MilleniumTNG WL
A large scale cosmological simulation - ray tracing weak lensing
We produced very high resolution, all-sky weak gravitational lensing convergence maps for the MillenniumTNG simulations based on projections of the evolving mass distribution on the past backwards lightcone of a fiducial observer (missing reference). By comparing full physics hydrodynamical simulations with corresponding dark-matter-only runs, we could quantify the impact of baryonic physics on the most important weak lensing statistics. Likewise, we were able to predict the impact of massive neutrinos reliably far into the non-linear regime. We also demonstrated that the fixed & paired variance suppression technique increases the statistical robustness of the simulation predictions on large scales not only for time slices but also for continuously output lightcone data. We showed that both baryonic and neutrino effects substantially impact weak lensing shear measurements, with the latter dominating over the former on large angular scales. We have also developed a new full-sky ray-tracing scheme and applied it to the MillenniumTNG simulation suite (missing reference), allowing us to critically assess the accuracy of the much simpler Born approximation that is commonly employed in weak lensing studies.
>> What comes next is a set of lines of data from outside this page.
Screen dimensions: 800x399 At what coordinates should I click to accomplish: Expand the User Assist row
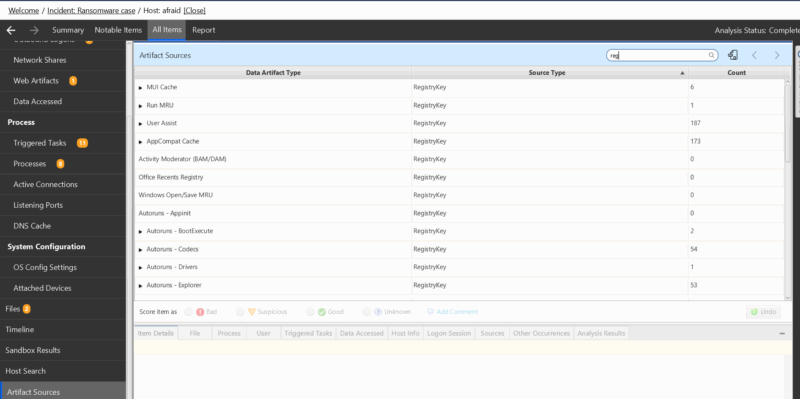point(140,123)
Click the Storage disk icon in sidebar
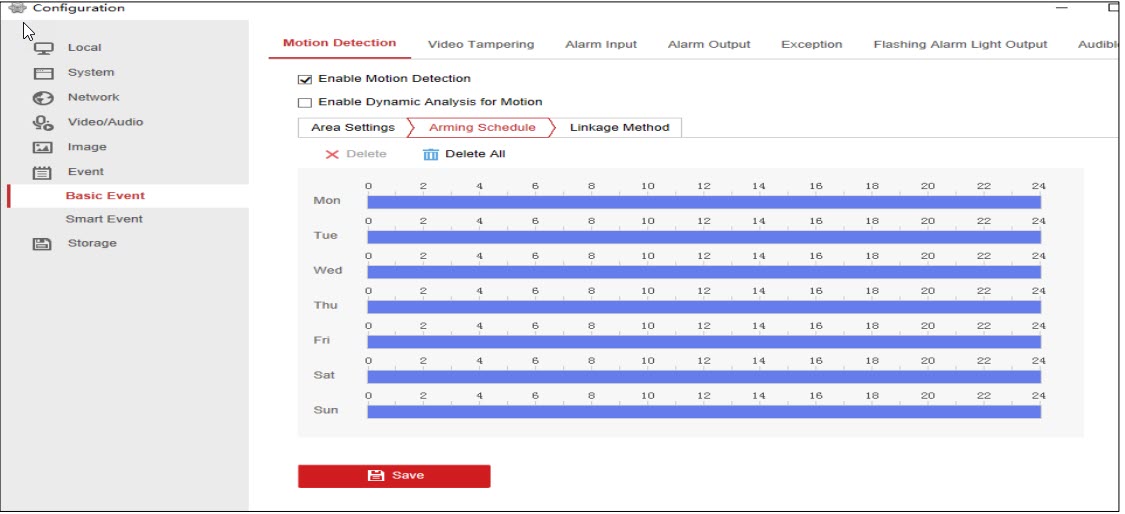This screenshot has width=1125, height=514. tap(43, 244)
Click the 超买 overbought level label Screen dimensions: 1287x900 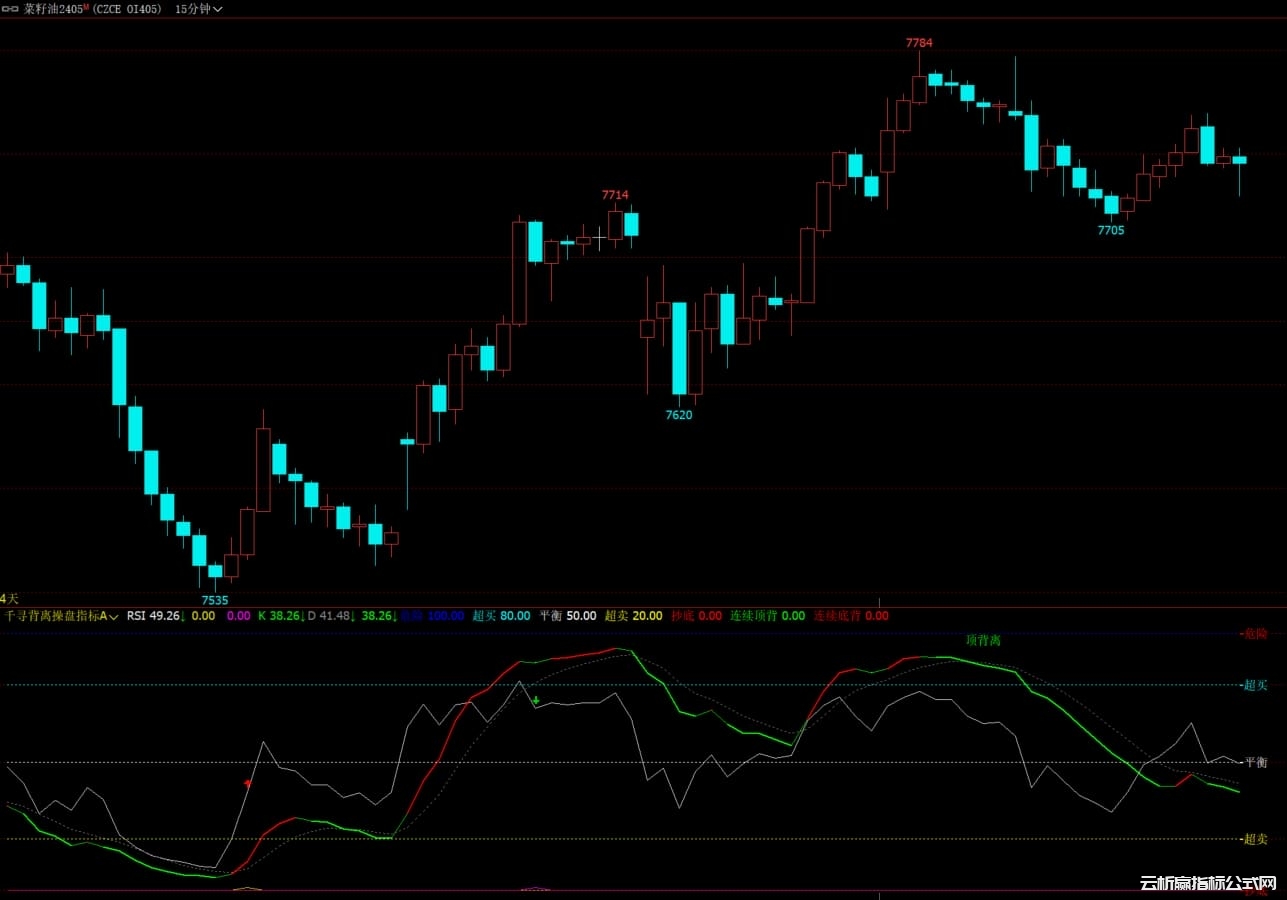tap(1255, 685)
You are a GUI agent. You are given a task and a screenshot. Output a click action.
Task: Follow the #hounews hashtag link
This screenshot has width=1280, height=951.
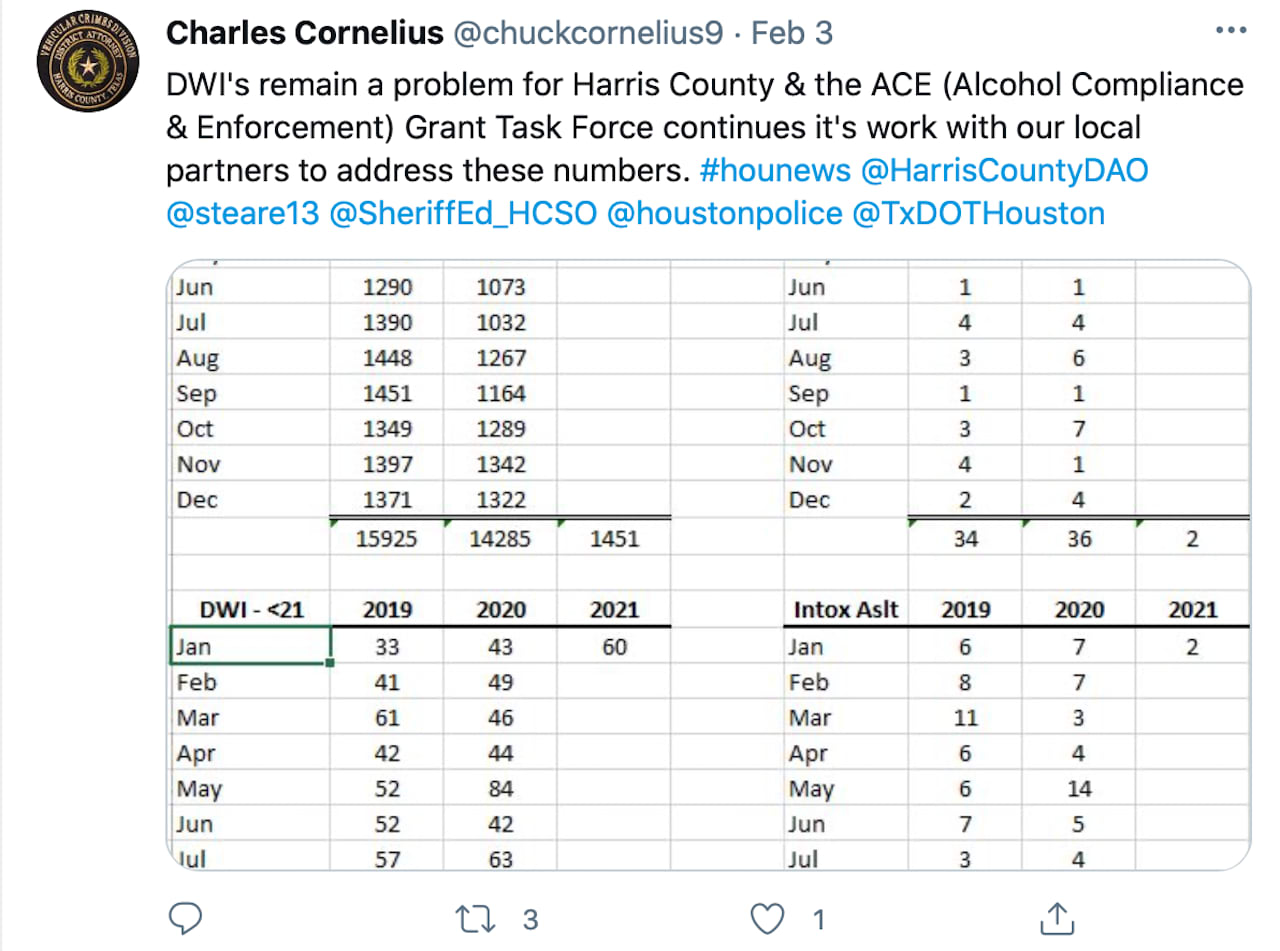tap(774, 170)
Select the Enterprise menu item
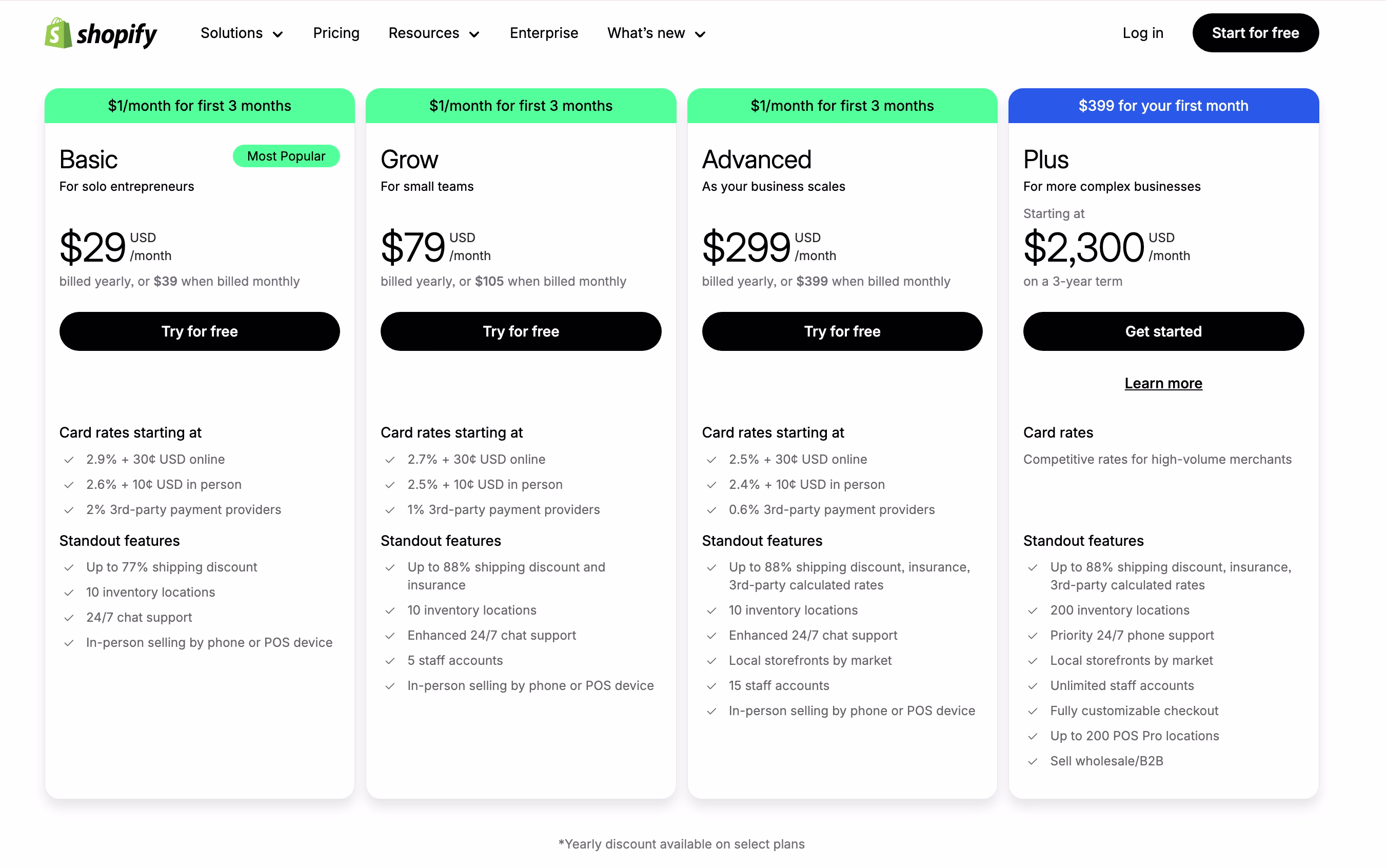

In this context we also introduced an interpolation technique based on non-uniform fast Fourier transforms on the unit sphere that avoids smoothing effects inherent in lower-order approaches such as bilinear interpolation. We could demontrate that the differences between the Born approximation and a full ray-tracing treatment are negligibly small at the power-spectrum level, but that some higher order statistics show more sizable effects that indicate that ray-tracing is necessary to achieve percent level precision.